Koyaanisqatsi

Яцутко Денис

Лукумонское знание эзотерично, что ни в малейшей мере не противоречит его возможной публичности: профаны могут слышать, но не могут услышать. Они могут полагать, что услышали, но знание имеет такую степень, когда ложится лишь на знание, техника в руках дикаря — кусок железа. Таким образом, современные лукумоны могут легко использовать для обмена информацией с себе подобными любые средства массовой информации, не опасаясь, что дикарь воспользуется их страшными заклинаниями и наломает дров. На заклинания дикарь не обратит никакого внимания, а если и обратит, то применить не сумеет, да просто не станет применять, т. к. не будет знать о самой возможности применения, а дров наломает и без того: в нынешнем уродливом мире дикарю слишком часто приходится делать недикарские вещи; на дрова идёт, практически, всё: экономика, литература, юриспруденция.

Как это получилось? Почему в коллективе, именуемом «человечество», рождённый ползать сидит в кресле и учит рождённых летать ходить строем? Почему способный лишь грузить мешки выступает в суде от имени способного лишь подметать, но торгующего недвижимостью? Почему кажущийся столь явным закон нарушается в пользу сомнительного индивидуального блага? Почему, спросите вы, сомнительного? Да потому, что этот горе-буржуа или горе-интеллигент всю жизнь чувствует себя не в своей тарелке: ему многое непонятно, он пытается упростить всё «под себя», но не каждая фигура сводима к сумме квадратов и не каждая реалия сводима к фигурам, а его мозг физиологически не может вместить что-то сложнее квадрата, да и квадрату там тесно. В идеале там вовсе должно быть пусто. Его тело должно удобно ложиться в направляющую традиции и двигаться ритуалом. Всё его существо должно совпадать с некоторой несложной функцией. Это будет подлинным для него благом.

Откуда же возьмётся данная направляющая? Возможно ли предположить, что некий естественный социальный закон, являющийся подлинным благом, существует объективно, подобно законам физики?

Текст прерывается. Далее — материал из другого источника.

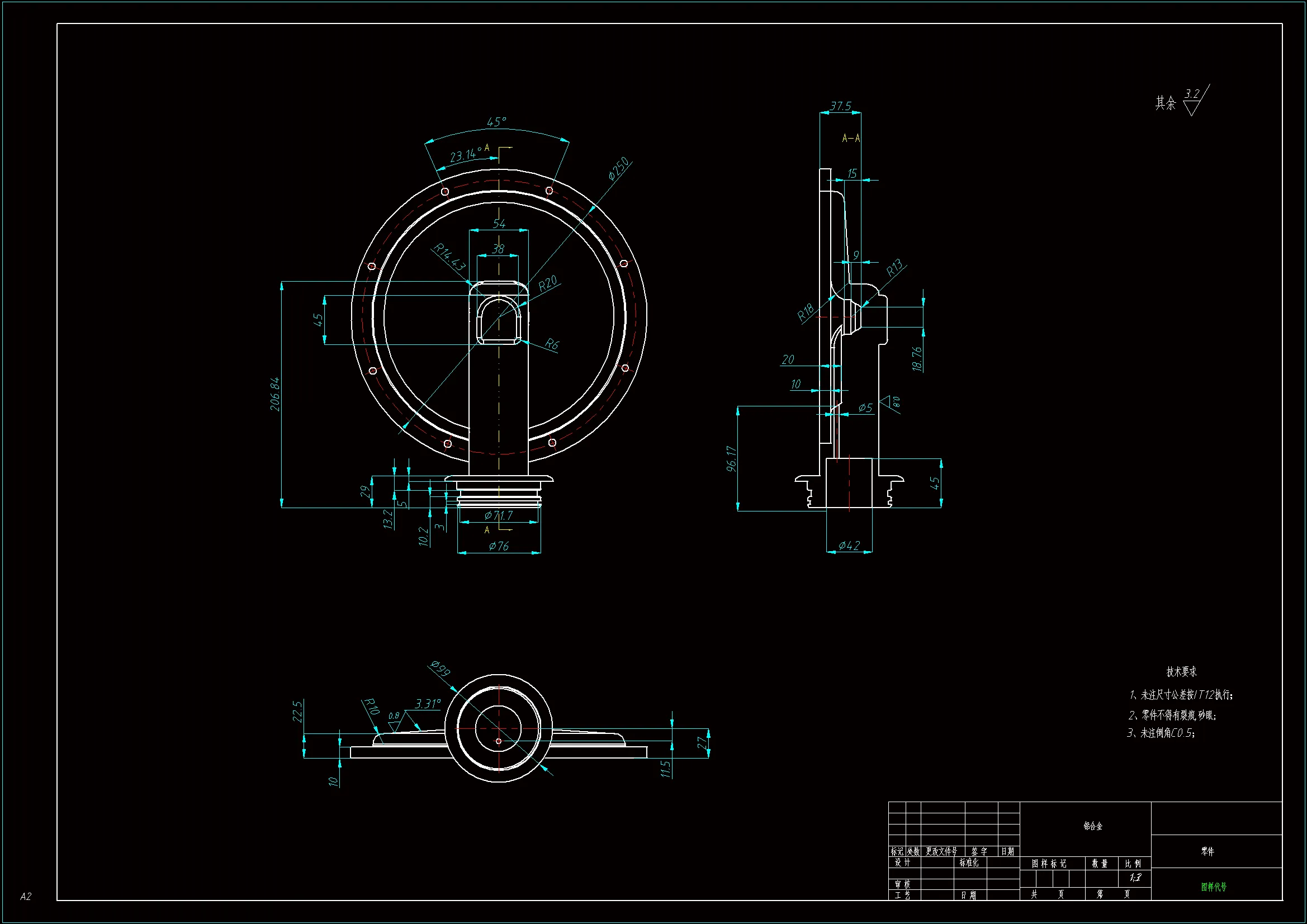
Task: Click the 206.84 vertical dimension text
Action: (275, 394)
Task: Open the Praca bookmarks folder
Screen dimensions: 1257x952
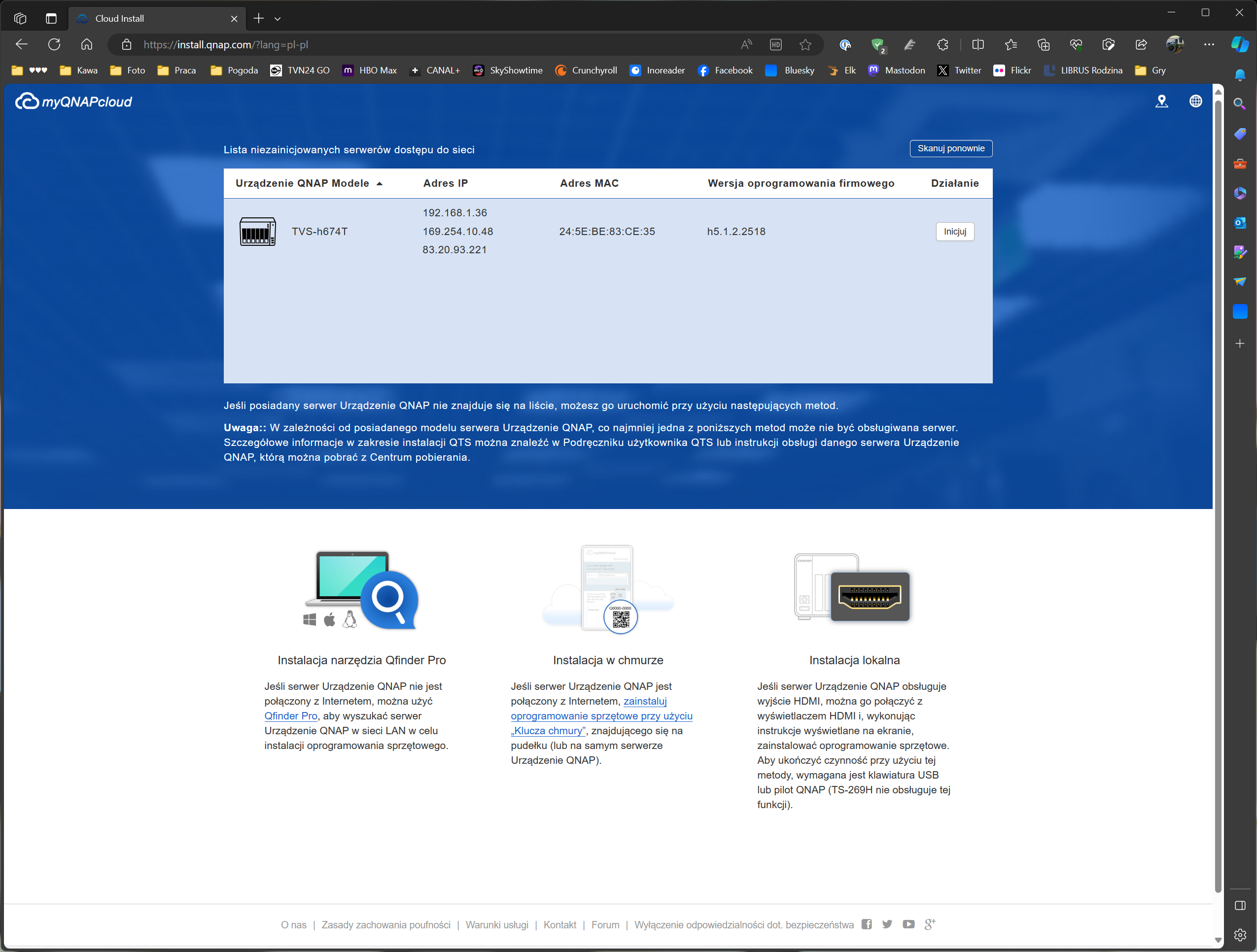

Но как определить, какому роду деятельности предопределён тот или иной человек? Кому быть инженером, кому законодателем, а кому плотником? В отличие от общественных насекомых, у которых специализация и предназначение выражены явно морфологически, тело человека не говорит ничего более или менее однозначно о его телосе (за исключением редких и неявных случаев и уродств): когда высокому ребёнку говорят, что он должен играть в баскетбол, это следствие сомнительно, как сомнительна сама необходимость игры в баскетбол.

Некоторые (среди них Вербицкий) утверждают, что человек — существо коллективное и что не может быть (не должно?) индивидуального блага, противоречащего интересам и благу коллектива. Тут хотелось бы привлечь ещё немного зоологии.

Человек — млекопитающее, примат. Какая форма групповой организации характерна для млекопитающих? Млекопитающие живут стадами, стаями, прайдами, табунами, семьями. Все эти группы похожи отсутствием чёткой специализации среди своих членов и чёткого разделения труда. Вожак, глава почти всегда есть, но постоянно должен доказывать своё право на лидерство, подвергаемое действенному сомнению со стороны почти всех членов группы. Члены группы часто дерутся между собой из-за пищи, лучшего места, полового партнёра и т. п. Эти притязания безусловно индивидуальны, но противоречат ли они интересам группы? Сильнейший выживает, сильнейший даёт потомство, сильнейший руководит. Группа от этого только выигрывает. Но группа как наименьшая значимая единица. Индивидуум как таковой не самоценен. На реализацию индивидуальных притязаний имеет право только сильный, здоровый, умный. Притязания слабого обречены на провал. Так ли у людей?